- Occupations: Intersex equality campaigner, artist, writer, independent researcher, diversity speaker
- Organization: Intersex Equality Rights UK
- Notable work: Intersex-Inclusive Pride Flag (2021)

= Valentino Vecchietti =

British intersex rights activist

Valentino Vecchietti is an Italian-British intersex equality campaigner, writer, artist, and diversity speaker. She is the founder of Intersex Equality Rights and the creator of the Intersex-Inclusive Pride Flag. She was shortlisted for Campaigner of the Year at the British Diversity Awards in 2022. She is involved with universities on projects related to intersex human rights and provides consultation in the arts.

== Intersex-Inclusive Pride Flag ==

The Intersex-Inclusive Pride Flag, designed by Valentino Vecchietti in 2021.

She created the Intersex-Inclusive Pride Flag in 2021. This flag became a viral phenomenon and was internationally recognized as the new Pride Flag. The flag represents people with diverse sexual orientations, diverse gender identities and expressions, and diverse sex characteristics. She developed the rainbow stripes to include representation of diverse orientations, such as asexual and aromantic. The flag contains the purpose of all the previous iterations of the Pride flags, and contains representation for black, brown, people of color, and indigenous populations in the LGBTI+ community. It also recognizes the shame surrounding the people who are living with HIV/AIDS, and the people who have lost their lives to it. Lewis Hamilton wore the flag on his helmet at the Qatari and Saudi Arabian Grand Prix during the 2021 Formula One World Championship. The flag was included in the parade of the Platinum Jubilee of Elizabeth II.

== Intersex Equality Rights ==
Vecchietti founded Intersex Equality Rights in 2019. It is an intersex led organization that seeks to establish organized change through research, campaigns, and cultural engagement. The goal is the inclusion of marginalized people globally. Intersex Equality Rights was shortlisted for a Rainbow Honours Award in the category of Community Initiative with a charity in 2022 for adding the Intersex Flag to the Progress Pride Flag.

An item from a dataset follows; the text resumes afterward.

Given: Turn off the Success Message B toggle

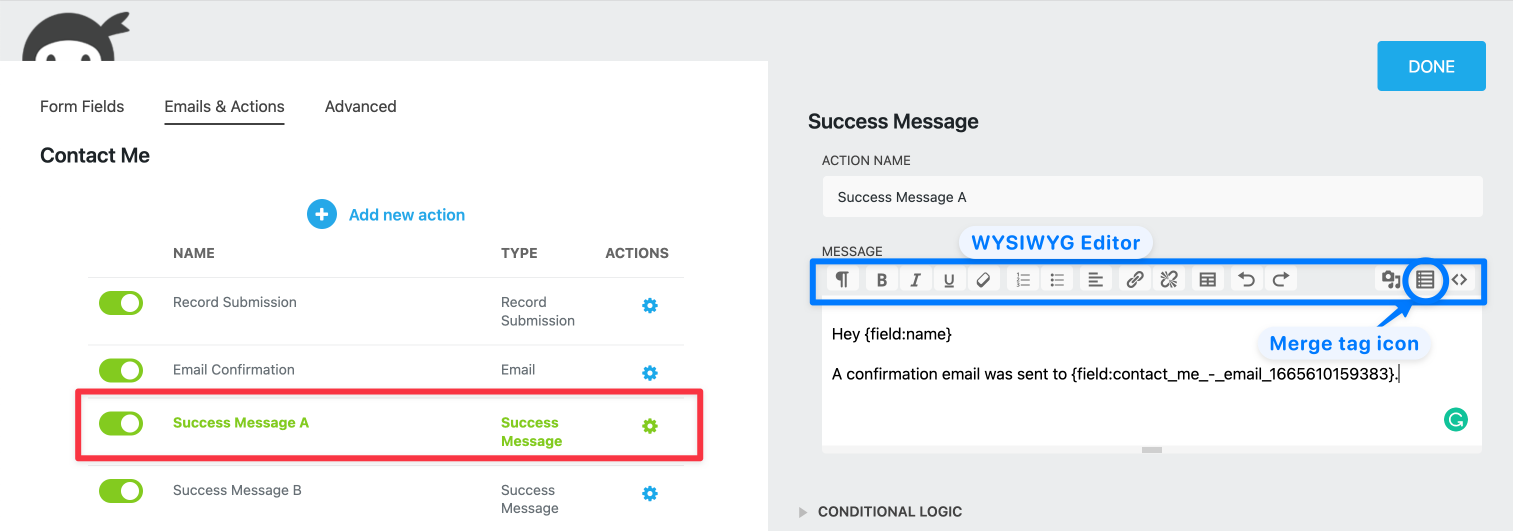Looking at the screenshot, I should click(121, 491).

== Selected publications ==
- Crocetti, Daniela; Monro, Surya; Vecchietti, Valentino; Yeadon-Lee, Tray (2021). "Towards an Agency-based Model of Intersexuality, Variations of Sex Characteristics, and DSD Health". The European Journal of Public Health.
- Crocetti, Daniela; Monro, Surya; Vecchietti, Valentino; Yeadon-Lee, Tray (2020). "Towards an agency-based model of intersex, variations of sex characteristics (VSC) and DSD/dsd health". Culture, Health & Sexuality.
- Hegarty, Peter; Vecchietti, Valentino; Donnelly, Lois; Dutton, Paul Francis; Gillingham, Sara; Williams, Kaz (2020). "Understanding of Intersex: The Meanings of Umbrella Terms and Opinions About Medical and Social Responses Among Laypeople in the United States and United Kingdom". Psychology of Sexual Orientation and Gender Diversity.
- Parslow-Breen, Orla; Vecchietti, Valentino; Hegarty, Peter (2019). "Special Issue: Intersex and Psychology in Britain: A special issue of Psychology of Sexualities Review". Psychology of Sexualities Review.